Stepping outside of the status quo

Let’s be honest. When it comes to raising our children, we’re all just trying to make the best decisions we can with the information we have. And when we’re thinking of stepping outside of the “normal” way of doing things, we ask ourselves some hard questions. Is this really the best decision for my child? Why aren’t more families making the same choice? Will this decision still be the best thing for them years down the road? (Though, let’s be honest… we even ask ourselves these questions about the “normal” way of doing things.)

Graduating from an alternative school to a traditional college

At Microschool Revolution, we talk to parents who want their children to have an education that will actually help them in life, but are hesitant to take the plunge into an alternative school model. There are some good questions to ask and think through.

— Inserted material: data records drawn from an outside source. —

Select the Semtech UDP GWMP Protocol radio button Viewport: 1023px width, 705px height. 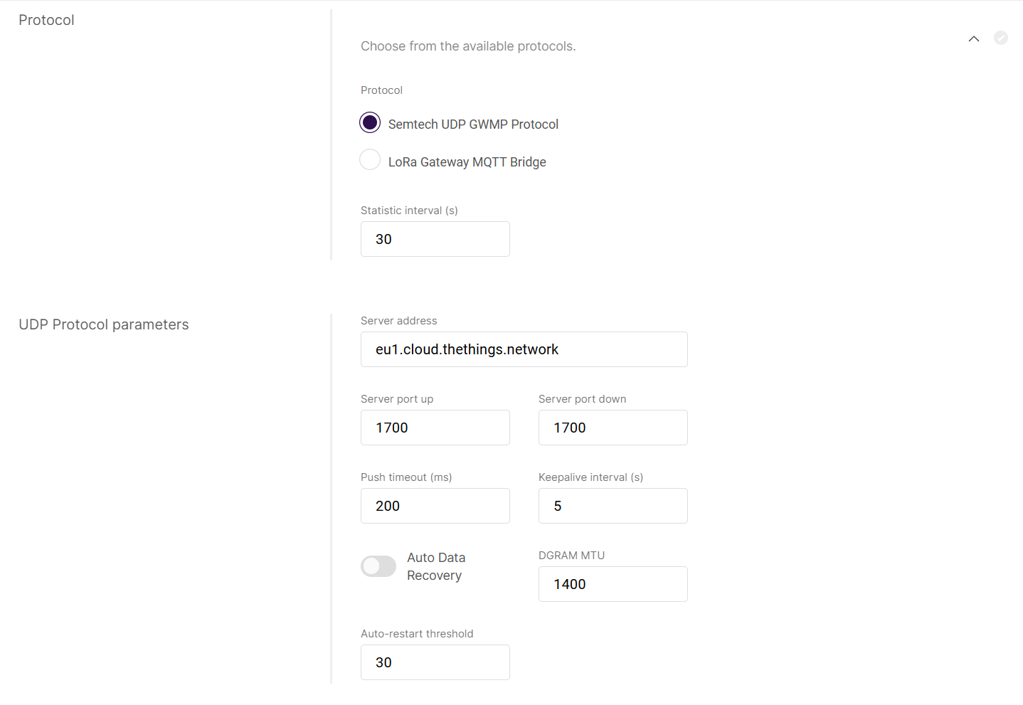coord(370,123)
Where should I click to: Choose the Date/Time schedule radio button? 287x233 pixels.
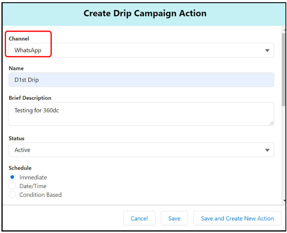point(12,186)
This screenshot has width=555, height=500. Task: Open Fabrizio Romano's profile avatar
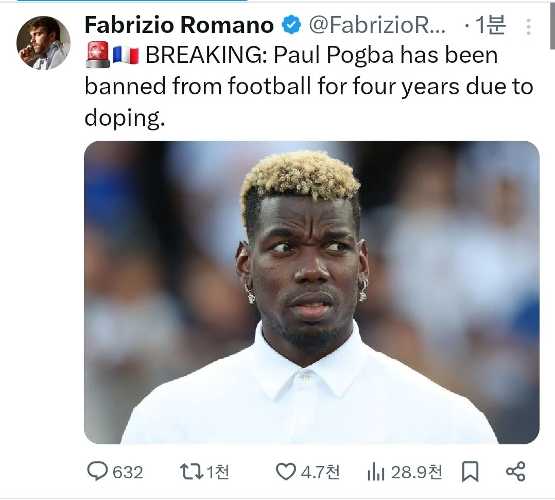43,42
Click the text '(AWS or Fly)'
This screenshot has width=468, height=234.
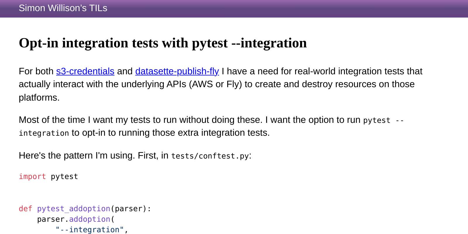[216, 84]
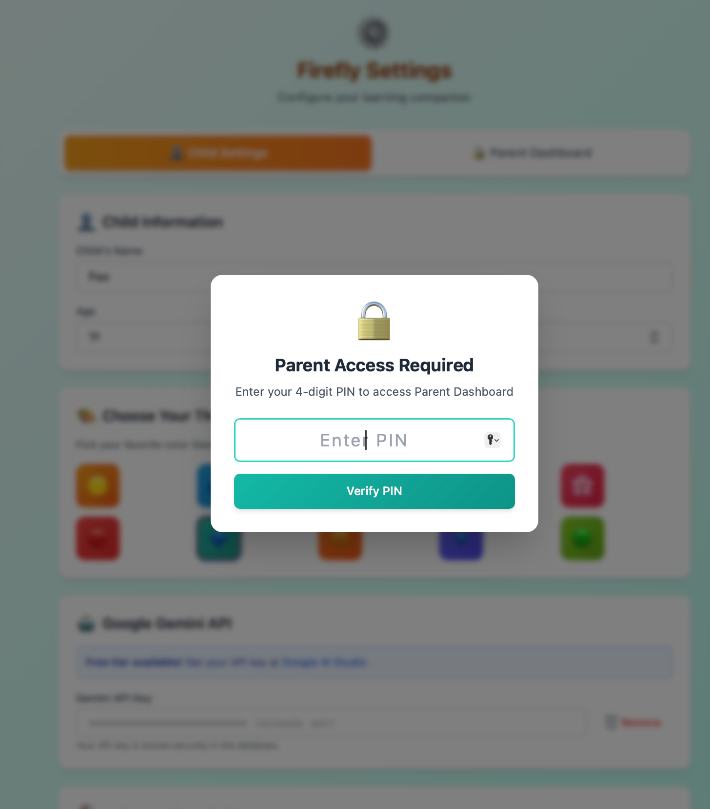Screen dimensions: 710x809
Task: Open the Google AI Studio link
Action: click(324, 662)
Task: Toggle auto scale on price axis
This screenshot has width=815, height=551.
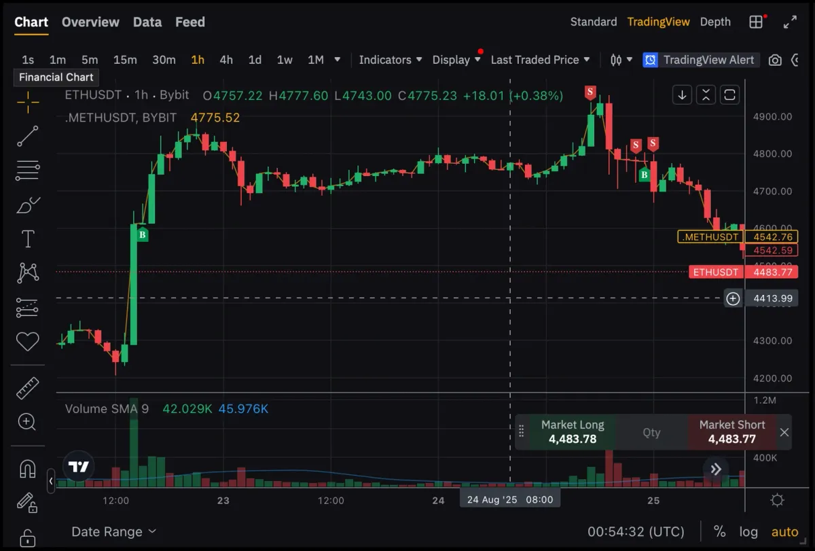Action: 785,532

The biggest concern isn’t whether their students will be learning useful things at a student-centered school. The biggest concern is often whether their child will be ready for college when the time comes. When students who haven’t been learning in a traditional classroom are suddenly put into the typical college course, will they be able to sit and take notes? Will they be able to work within a typical grading framework, taking written tests to show mastery of concepts? Or, backing up a step, will the students even be able to take the standardized tests – SAT and ACT – to get through the college admissions process?

These are valid concerns. Eventually, these students will move on to the next step in their education, whether its college or something else. We can’t afford to pretend that today’s students will never need to learn in a traditional classroom setting. The best thing we can do for them is to arm them not only with a solid education, but also with the strong interpersonal skills and self-management they’ll need to succeed in their next learning environment.

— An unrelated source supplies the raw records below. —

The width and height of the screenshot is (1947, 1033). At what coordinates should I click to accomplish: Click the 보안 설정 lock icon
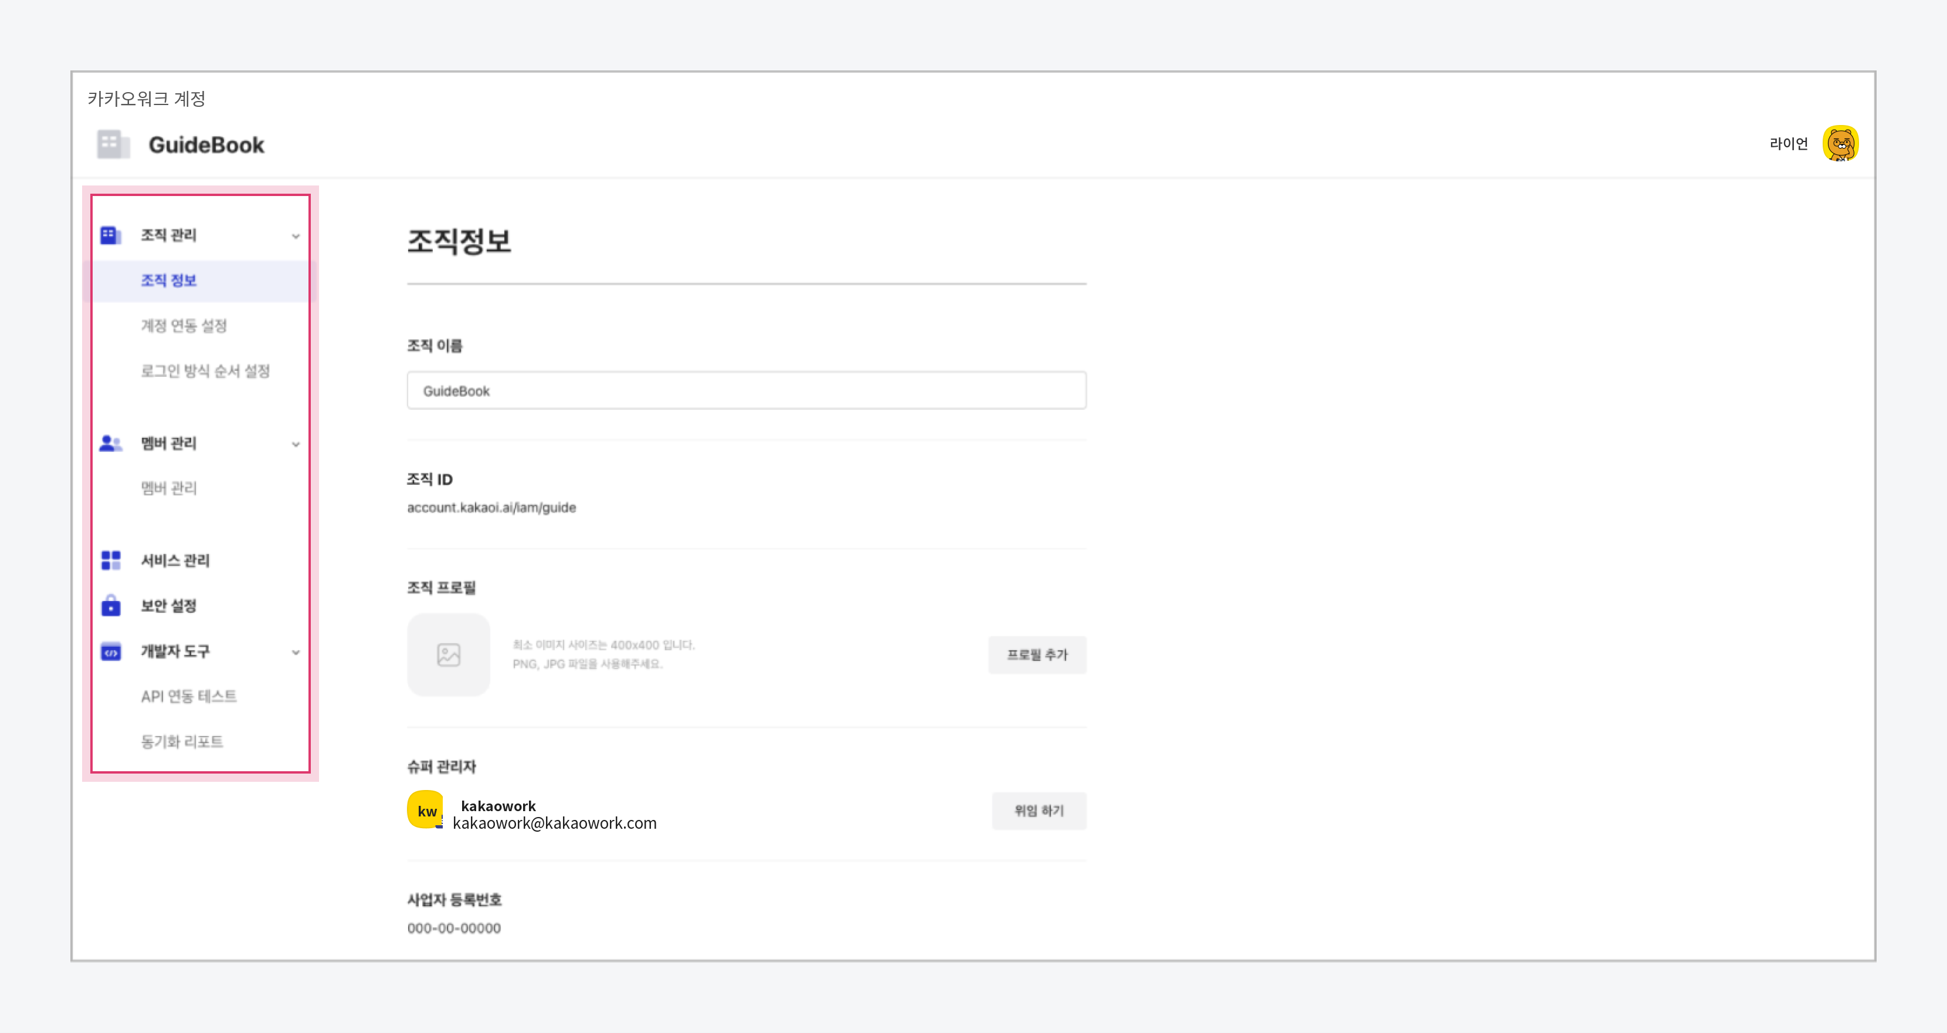[110, 606]
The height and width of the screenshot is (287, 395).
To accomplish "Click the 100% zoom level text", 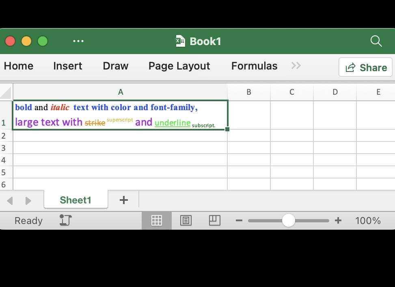I will 368,220.

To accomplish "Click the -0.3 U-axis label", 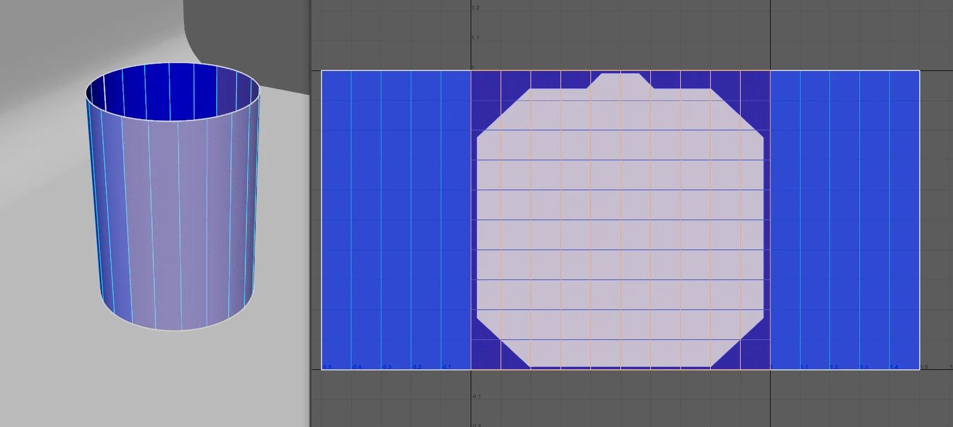I will point(386,367).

Self-directed graduates with highly applicable skills

Here’s our perspective on some of these difficult questions.

Traditional classroom framework

In a high school that follows the microschool model, students are encouraged to take virtual classes at colleges or through programs that can give them more specific education in their field of interest. By the time they graduate, high school students will have experience with a more traditional assessment structure through their participation in these courses. Most eLearning software also gives unit tests, so students are familiar with taking timed tests as assessments.

Standardized testing

We don’t encourage learning coaches to pin the progress of their schools on a standardized test. However, taking a standardized test every once in a while can be used in combination with other tools to understand where students are doing well and where they might need more help. In a typical microschool, students will have taken one standardized test a year. This way, they are familiar with how standardized testing works without incurring the anxiety that often results from government-mandated testing.

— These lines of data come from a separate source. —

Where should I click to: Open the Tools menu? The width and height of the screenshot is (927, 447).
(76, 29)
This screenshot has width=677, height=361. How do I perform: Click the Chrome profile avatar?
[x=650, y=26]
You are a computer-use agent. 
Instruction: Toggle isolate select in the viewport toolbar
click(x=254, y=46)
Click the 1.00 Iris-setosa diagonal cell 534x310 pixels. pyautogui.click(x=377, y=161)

Tools to succeed in any environment

The primary goal of a school with student-directed learning is to cultivate self-directed agency within each student. Ideally, graduates are self-driven and chase after an education because it’s interesting and useful, not because of external pressure. Self-directed students are not micromanaged. Because of the independence they are given in the learning center, they know how to manage themselves and their time. That’s a critical skill many college freshmen struggle to learn in their first year.

Graduates of microschools have experience with Socratic dialogues that builds strong critical thinking skills that will benefit them in presentations, writing, and any college-level coursework. By focusing on skills and learning how to learn, microschool graduates will actually be ahead of many of their peers.

Higher college admission rates

This reasoning all sounds nice in theory, but does it actually work? Yes! Students who are home schooled have a higher admittance rate to colleges than general applicants.[1] While the microschool model is not the same thing as homeschooling, it shows that students who choose alternative schooling can still get into selective colleges.

Regardless of what type of high school students come from, transitioning to the next step will be an adjustment. At the end of the day, it is a student’s skills and attitude toward learning that will make him successful, no matter what their environment is.